*Directions:*
Each entry below should be written out exactly as it is, with no pictures.

⁂

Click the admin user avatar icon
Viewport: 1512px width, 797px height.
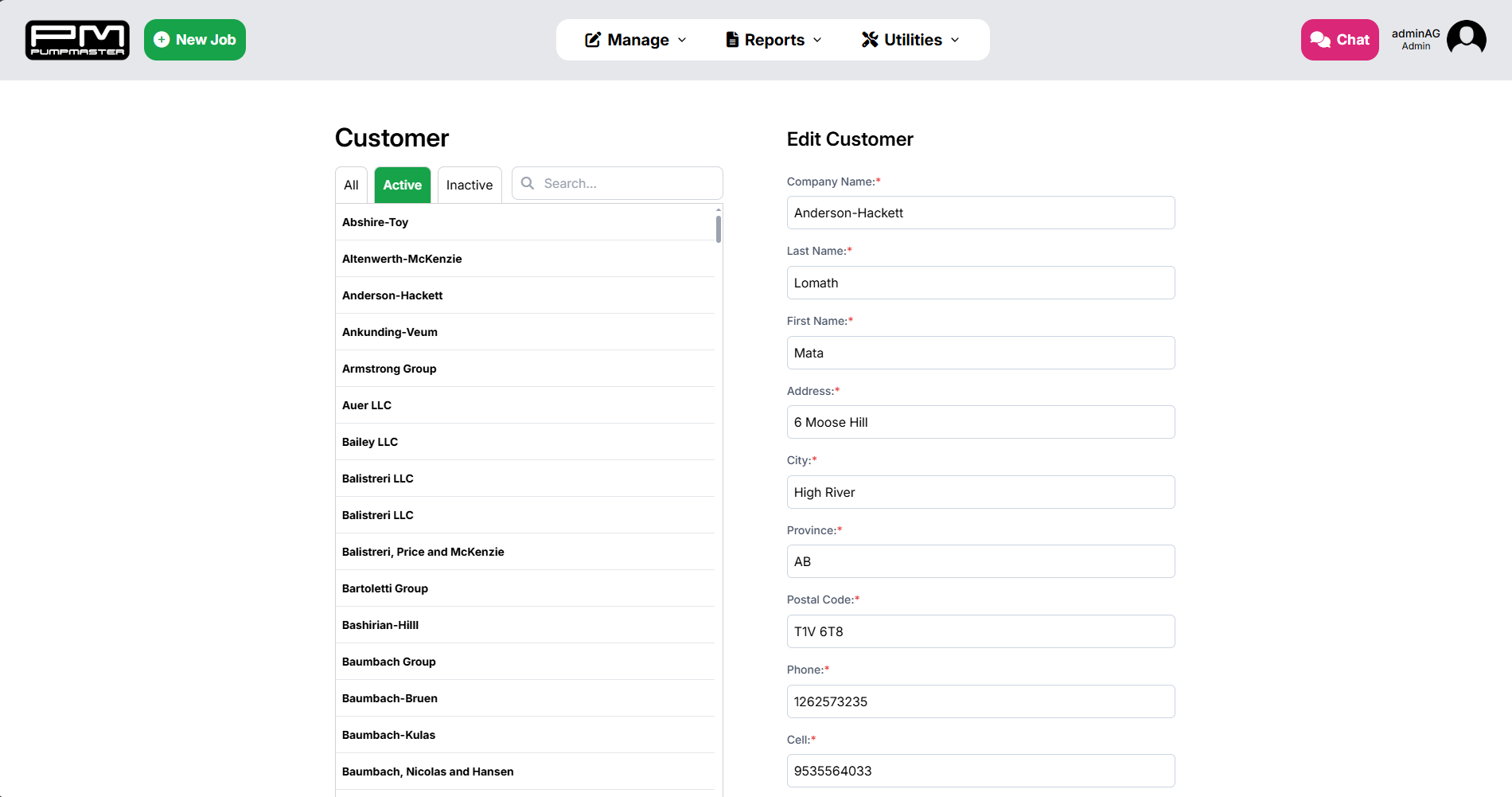click(x=1466, y=39)
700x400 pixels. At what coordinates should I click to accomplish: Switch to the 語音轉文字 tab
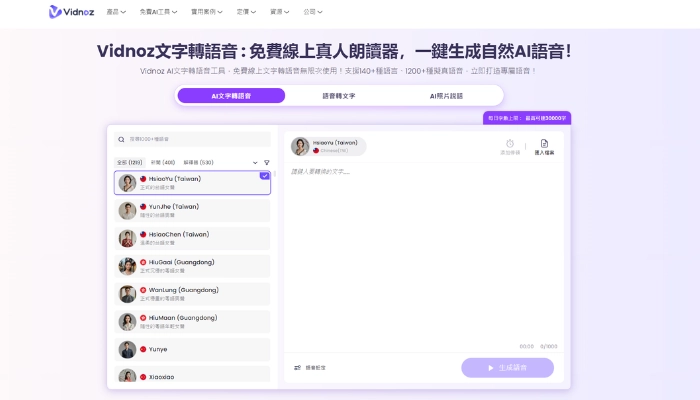[338, 96]
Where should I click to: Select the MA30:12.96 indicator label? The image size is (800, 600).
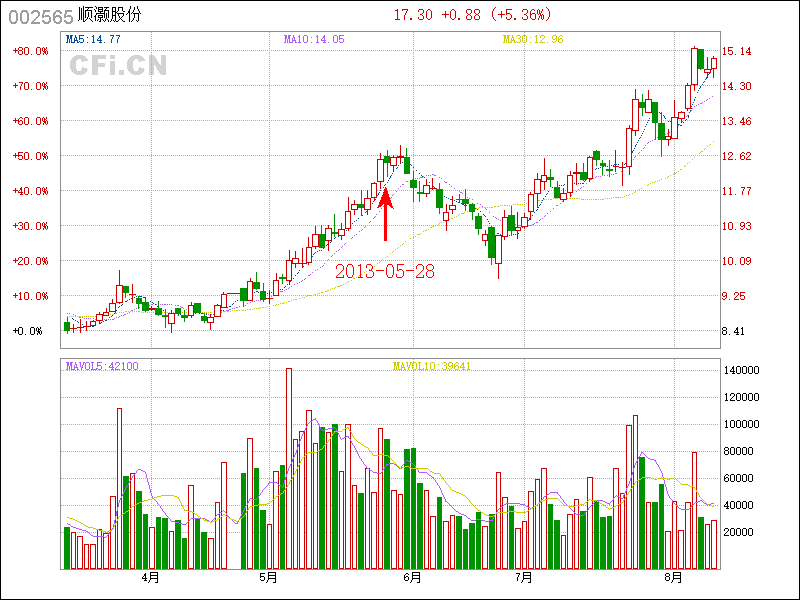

⁂

*Written reply:*
Click the admin user avatar icon
Viewport: 1512px width, 797px height.
click(x=1466, y=39)
700x400 pixels. At what coordinates should I click to accomplish: Switch to the 語音轉文字 tab
[338, 96]
Where should I click to: Select the MA30:12.96 indicator label? The image size is (800, 600).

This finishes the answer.